• **Goal of the exercise**: Rewrite everything in the listing from the line containing "info@integrityprinting.com (505, 1344)" down to the end of the listing, requests included, and add -75 to each coordinate in the answers. Leave the pictures out of your answer.

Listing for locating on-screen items
--- Begin ---
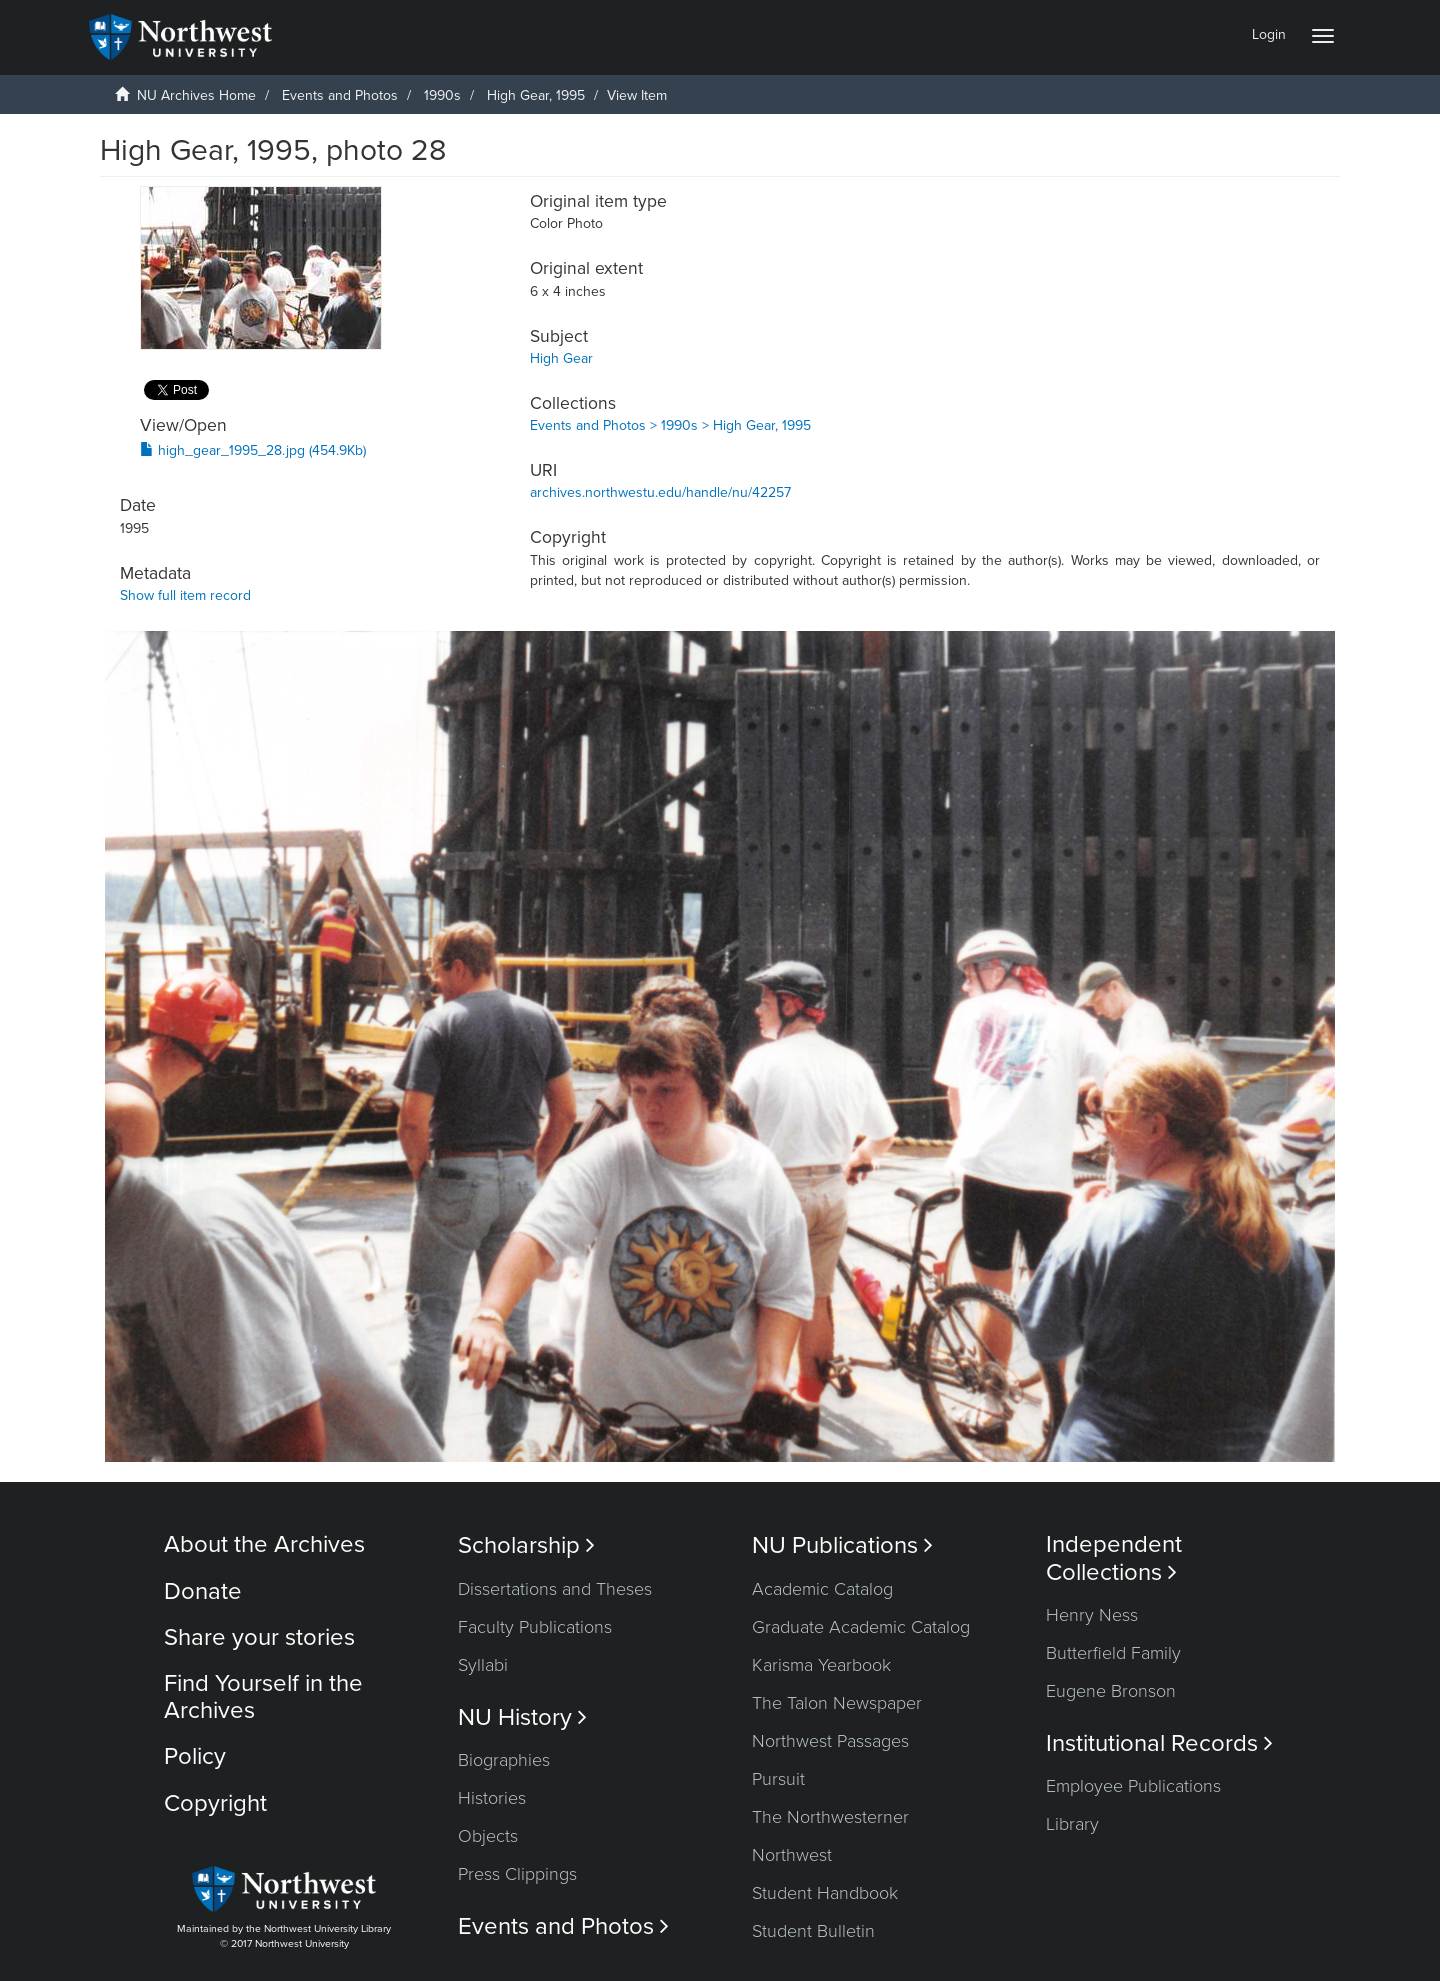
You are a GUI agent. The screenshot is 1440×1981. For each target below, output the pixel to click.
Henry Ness (1092, 1615)
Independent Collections (1114, 1558)
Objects (488, 1836)
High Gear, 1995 (536, 95)
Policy (195, 1756)
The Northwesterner (830, 1817)
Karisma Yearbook (821, 1665)
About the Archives (264, 1544)
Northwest (792, 1855)
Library (1072, 1824)
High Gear (561, 358)
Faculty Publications (535, 1627)
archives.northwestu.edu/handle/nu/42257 (660, 492)
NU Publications (842, 1545)
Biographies (504, 1760)
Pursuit (778, 1779)
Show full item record (185, 595)
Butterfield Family (1113, 1653)
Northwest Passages (830, 1741)
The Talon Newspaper (837, 1703)
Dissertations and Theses (555, 1589)
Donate (203, 1591)
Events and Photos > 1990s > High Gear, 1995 (670, 425)
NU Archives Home (196, 95)
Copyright (215, 1803)
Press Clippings (517, 1874)
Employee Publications (1133, 1786)
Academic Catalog (822, 1589)
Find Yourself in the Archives (263, 1696)
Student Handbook (825, 1893)
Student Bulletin (813, 1931)
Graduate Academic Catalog (861, 1627)
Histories (492, 1798)
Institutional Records (1159, 1743)
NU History (522, 1717)
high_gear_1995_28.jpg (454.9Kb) (253, 450)
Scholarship (526, 1545)
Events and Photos (340, 95)
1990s (442, 95)
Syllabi (483, 1665)
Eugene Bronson (1111, 1691)
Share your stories (259, 1637)
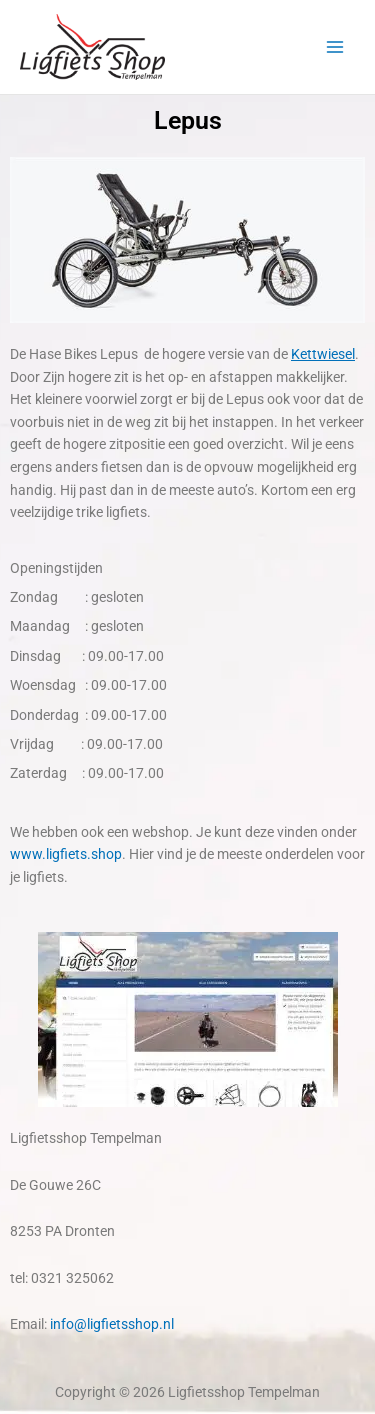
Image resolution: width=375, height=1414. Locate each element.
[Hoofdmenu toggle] (335, 47)
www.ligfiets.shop (66, 854)
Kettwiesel (323, 354)
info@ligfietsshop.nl (112, 1324)
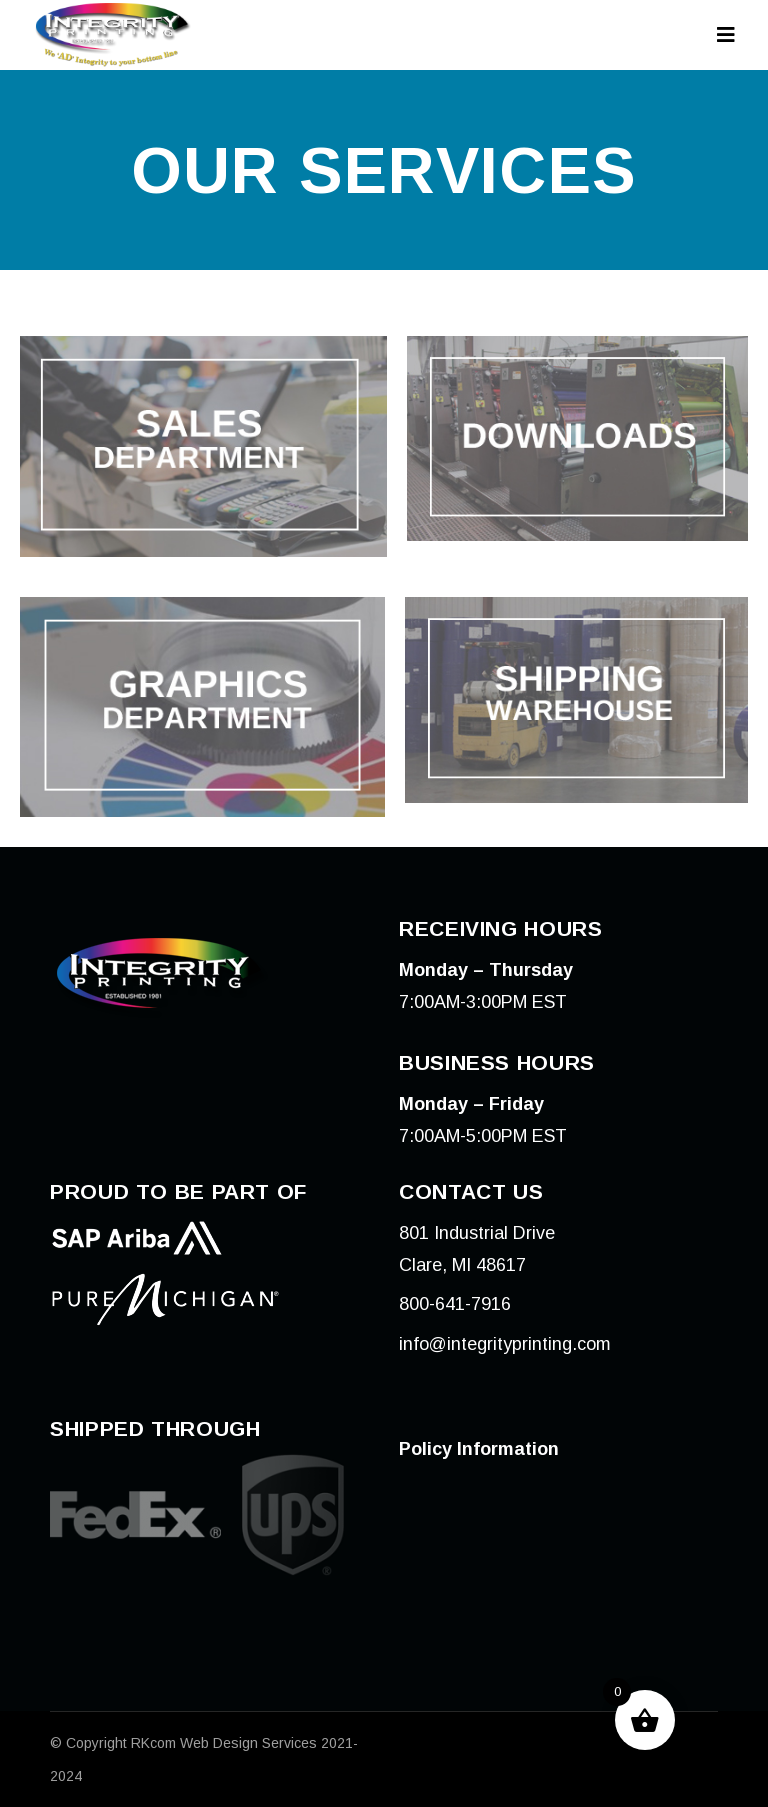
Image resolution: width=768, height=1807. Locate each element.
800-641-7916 (455, 1304)
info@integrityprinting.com (505, 1344)
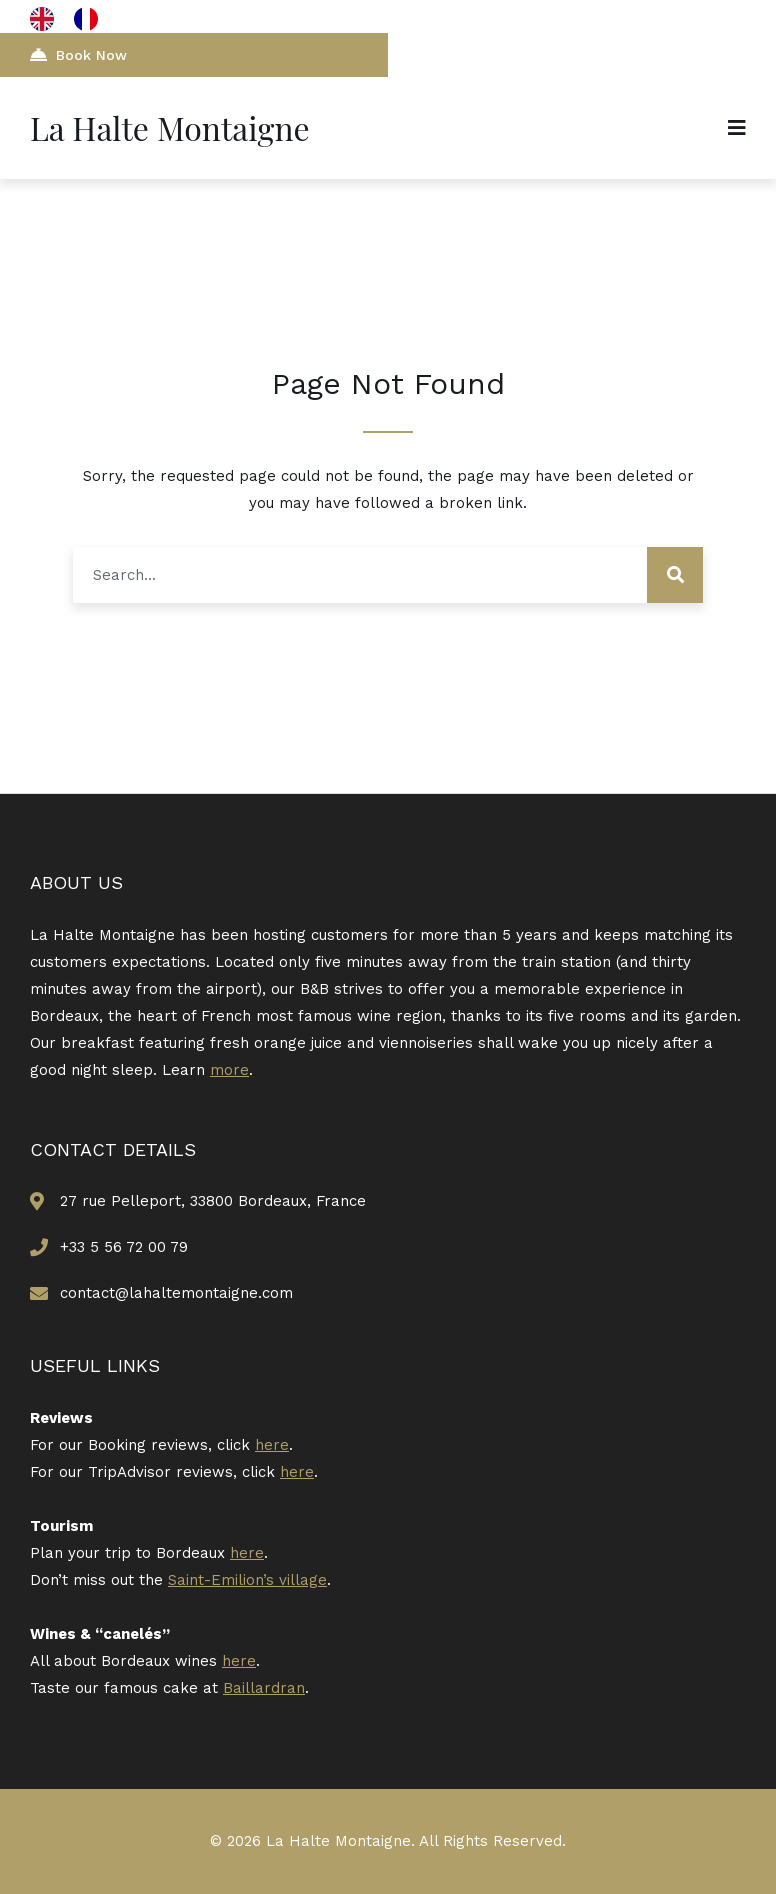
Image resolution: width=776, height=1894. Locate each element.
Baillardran (264, 1688)
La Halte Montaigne (170, 127)
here (272, 1445)
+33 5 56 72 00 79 (124, 1247)
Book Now (78, 54)
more (229, 1070)
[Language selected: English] (74, 19)
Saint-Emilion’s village (247, 1580)
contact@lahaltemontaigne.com (176, 1293)
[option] (91, 19)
--- End ---
• **The completed task**:
info@integrityprinting.com (430, 1269)
Image resolution: width=776, height=1894. Locate each element.
Baillardran (189, 1613)
La Halte Montaigne (95, 52)
here (197, 1370)
+33 5 56 72 00 79 (49, 1172)
Book Now (3, -21)
more (154, 995)
[Language selected: English] (-1, -56)
Saint-Emilion’s village (172, 1505)
contact@lahaltemontaigne.com (101, 1218)
[option] (16, -56)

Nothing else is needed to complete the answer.